Load MAF data from a text file or data table into your CESAnalysis. Column names are
expected to match MAF format specifications (Chromosome, Start_Position, etc.). It's
recommended to use preload_maf() to prep the input (including, optionally, liftOver
conversion of genomic coordinates), but if you have clean MAF data, you can run this
function directly. By default, data is assumed to be derived from whole-exome
sequencing. Whole-genome data and targeted sequencing data are also supported when the
coverage
option is specified.
Arguments
- cesa
CESAnalysis.
- maf
Path of tab-delimited text file in MAF format, or an MAF in data.table or data.frame format.
- maf_name
Optionally, a name to identify samples coming from the current MAF. Used to populate the maf_source field of the CESAnalysis samples table.
- coverage
exome, genome, or targeted (default exome).
- covered_regions
optional for exome, required for targeted: a GRanges object or a BED file of covered intervals matching the CESAnalysis genome.
- covered_regions_name
a name describing the covered regions (e.g., "my_custom_targeted_regions"); required when covered_regions are supplied.
- covered_regions_padding
How many bases (default 0) to expand start and end of each covered_regions interval, to include variants called just outside of targeted regions.

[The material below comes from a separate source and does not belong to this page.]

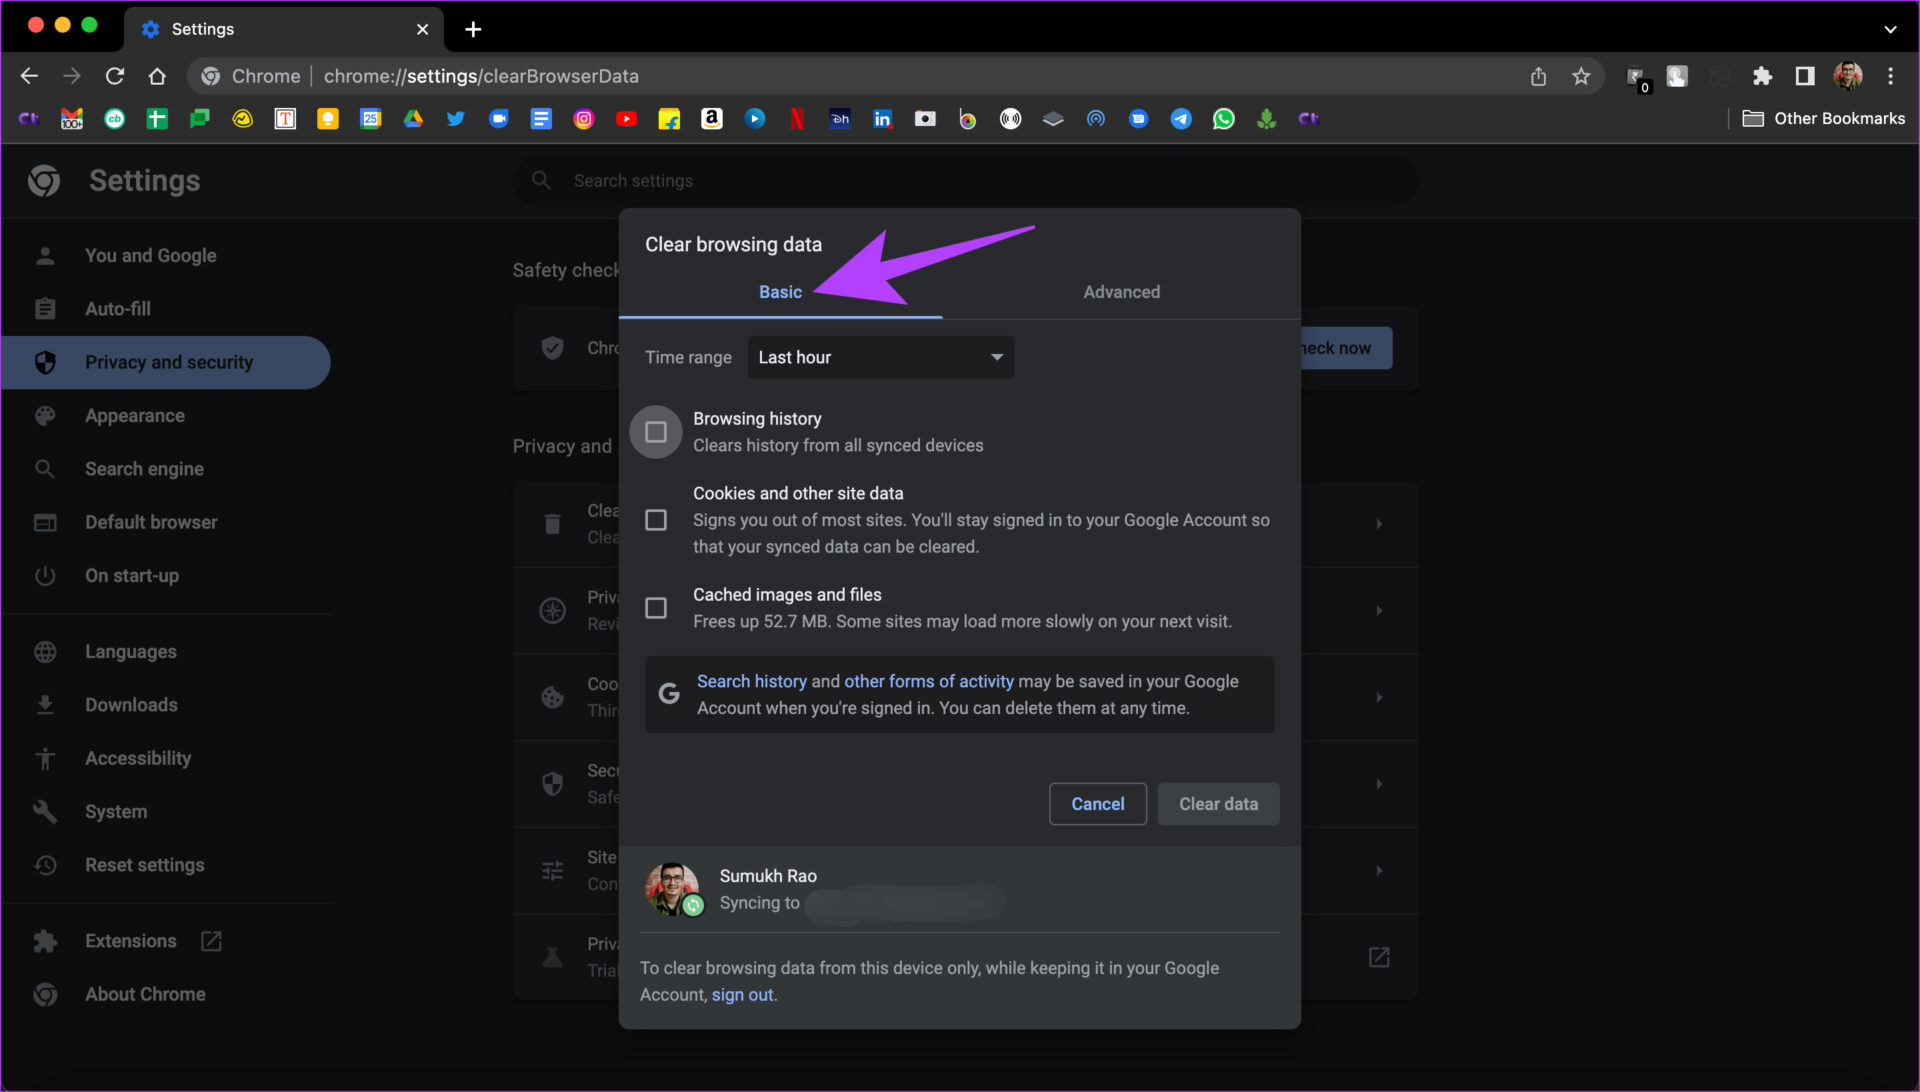Open the Chrome three-dot menu

coord(1890,76)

Consider setting from 0-100bp, or up to the sequencing read length. If the input data has been trimmed to the targeted regions, leave set to 0.
- sample_data_cols
MAF columns containing sample-level data (e.g., tumor grade) that you would like to have copied into the CESAnalysis samples table.
- enforce_default_exome_coverage
When loading default exome data, exclude records that aren't covered in the default exome capture intervals included with CES genome reference data (default FALSE).
Value
CESAnalysis with the specified MAF data loaded. The MAF data table includes CES-generated variant IDs, a list of all genes overlapping the site, and top_gene and top_consequence columns that give the most significant annotated coding changes for each mutation record. Annotation precedence is determined by MAF prevalence (usually equal), essential splice status, premature stop codon, nonsilent status, MAF mutation prevalence across the transcript (often favors longer transcripts), and finally alphabetical order. The columns are recalculated when more data is loaded, so changes in MAF prevalence can change which variants are highlighted. Note that
[CESAnalysis]$variants
contains more information about all top_consequence
variants and all noncoding variants from the MAF.